Private planes and stylish merchandise are the perks but NCAA tennis player Eloise Swarbrick knows hard work is the ticket to success.
The Hawkesdale-raised competitor is home in Australia after completing her freshman season with Middle Tennessee State University.
It was an eye-opening experience for Swarbrick, the enormity of the change not lost of the friendly, driven athlete.
Her college has in excess of 21,000 students, dwarfing Hawkesdale's population of more than 300.
Its gruelling tennis season, which runs from January to April, consists 24 matches and pits NCAA division one schools against one another.
"We go everywhere - Florida, Kentucky, West Virginia, to Chicago and Illinois and down to New Orleans and over to Texas," Swarbrick told The Standard from the Warrnambool lawn tennis courts she honed craft.
"We're very lucky to travel. It's a lot of travelling in four months and it gets a bit tiring but it goes really quickly.
"We are lucky the school has our own private plane because we have an aerospace program, so we have our own pilots who fly us around which is awesome.
"You don't have to worry about a certain amount of kilos for luggage, we just chuck it in the plane and off we go.
"We rock up at the airport, chuck our bags on and fly to wherever we need to go on Friday mornings and play Saturdays and Sundays."
The jet-setting lifestyle, while exhausting, is one of the benefits, as are the Nike-branded uniforms and shoes athletes are provided each season.
But Swarbrick, 20, knows without hard work those extras don't eventuate.
The Blue Raiders' training program is specialised, thorough and runs throughout the school year.
Swarbrick said her freshman year was a learning curve as she adjusted to a heavy training regime.
"We have Mondays off - everyone waits for Monday - and we train every Tuesday, Wednesday and Thursday," she said.
"Adapting to the college life of waking up extremely early, like 5am wake-ups (was a challenge).
"You have to be in the gym at 5.45am and then we do that until 7am.
"We have school at 8am until 12.30pm and practice from 1pm to 4pm.
"I love my sleep but sometimes you have to sacrifice your sleep to keep your school grades up to play tennis.
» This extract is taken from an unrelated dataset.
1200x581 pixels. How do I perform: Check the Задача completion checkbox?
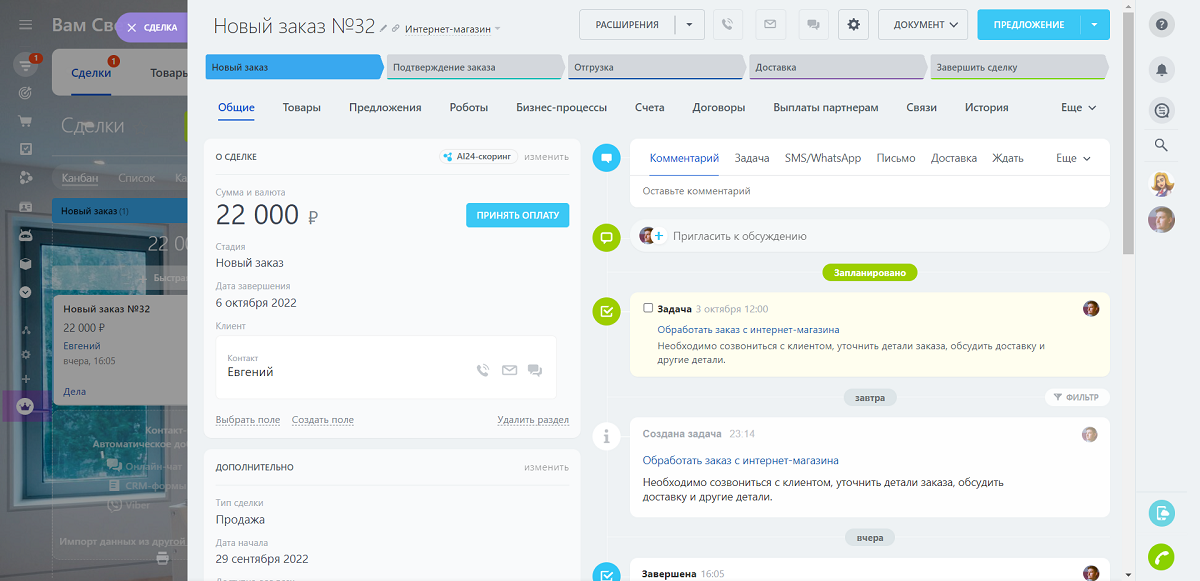click(x=648, y=308)
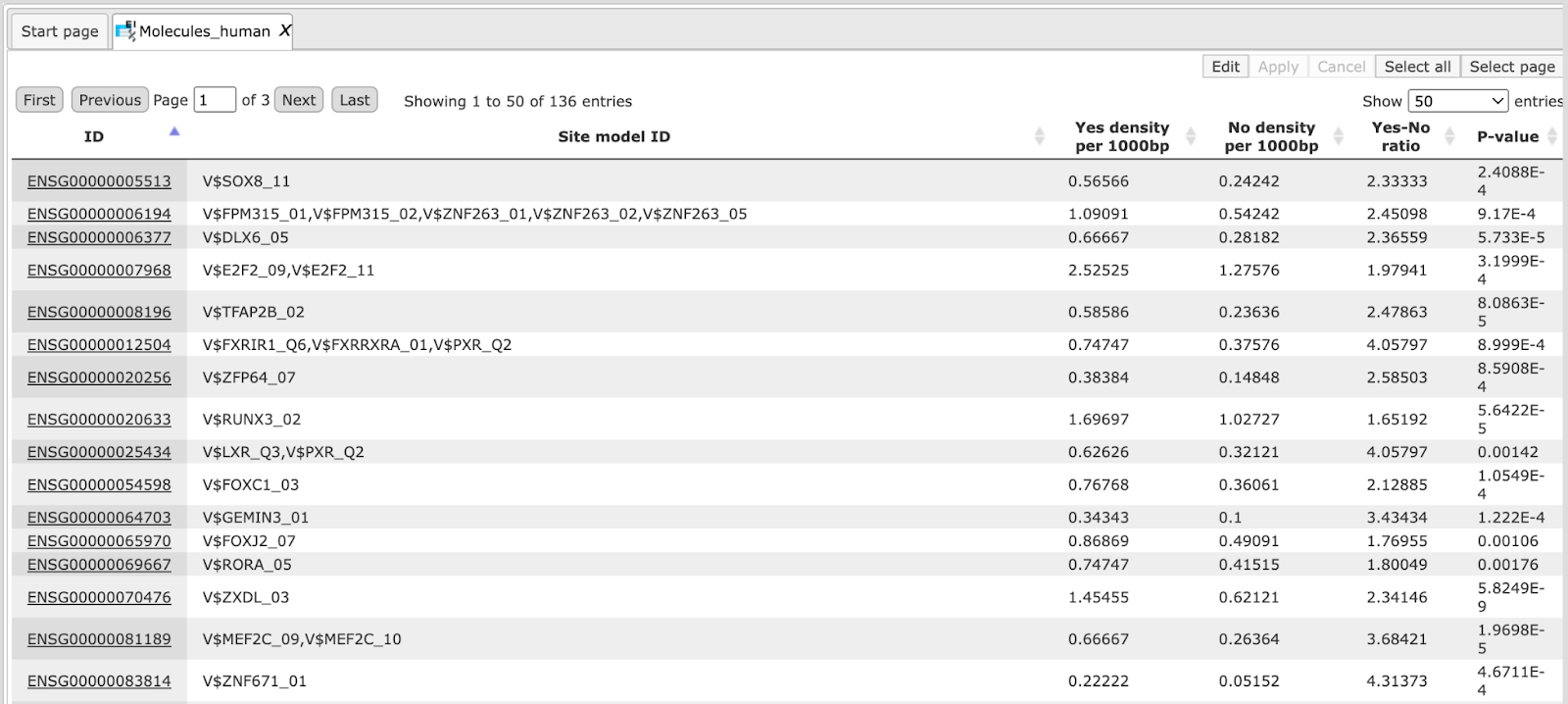This screenshot has width=1568, height=704.
Task: Sort by Yes density column arrows
Action: [1192, 136]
"Everyone is relying on one another because we have a team GPA (grade average) and there's little competitions between the women's team and the men's team to see who wins."
Middle Tennessee State University's 24 matches each consisted six singles and three doubles.
Swarbrick - the only freshman on the Blue Raiders' eight-player tennis team which featured seven international students - was limited to doubles appearances in her first season as she navigated injury niggles.
It was a chance for Swarbrick to settle into her new environment but she has higher personal expectations for her sophomore campaign.
"I want to play a whole season of singles and doubles and especially not being a freshman anymore I'll get more opportunities to play," she said.
Taking lessons from her debut season will be paramount to her chances of success on the court.
"Being a freshman, the coach is a bit more lenient because you're learning," Swarbrick said.
"There's a lot more longer rallies than you'd have in your tournaments so you have to learn to be more consistent and about placement of the ball.
"I have to realise I am playing college tennis and a lot of girls just keep the ball coming back - it's like playing against a brick wall.
"I also need to stick to my strengths which is to have an aggressive game style and rely on my athleticism to get around the court."
Swarbrick, who is studying physical education teaching, said she was soaking up the experience on the sidelines.
"It's helpful to have your coaches and assistant coaches to help you figure it out," she said.
"If you're a bit stuck or you don't know what to do and you've tried every pattern of play in the book, it's really helpful and it takes the pressure off a little bit because someone else is doing the thinking for you.
"They might see something you might not see on the court - your coach might see that you're hitting a lot of short balls and you might think you're hitting them deep and it's like 'OK, I can adjust that'."
The experiences beyond the tennis court are just as important and life-altering for Swarbrick.
Her visit home was a chance to introduce the Australian lifestyle to her friend Ally Farley, who returns to the States next week after a month-long adventure.
Farley lives in Murfreesboro, just outside Nashville with her family, and completed a four-year psychology degree at Middle Tennessee.
They visited landmarks such as the Great Barrier Reef and Grampians with Swarbrick eager to point out "kangaroos don't actually box".
The former Port Fairy netballer said it was important to repay the favour as host, given the support she'd received in Tennessee.
"Being in the south of the country, everyone is super friendly and takes you in, " she said.
"Every Tuesday night the school puts on a dinner for all the international students that we go to and that's like our family as well because we're all in the same boat."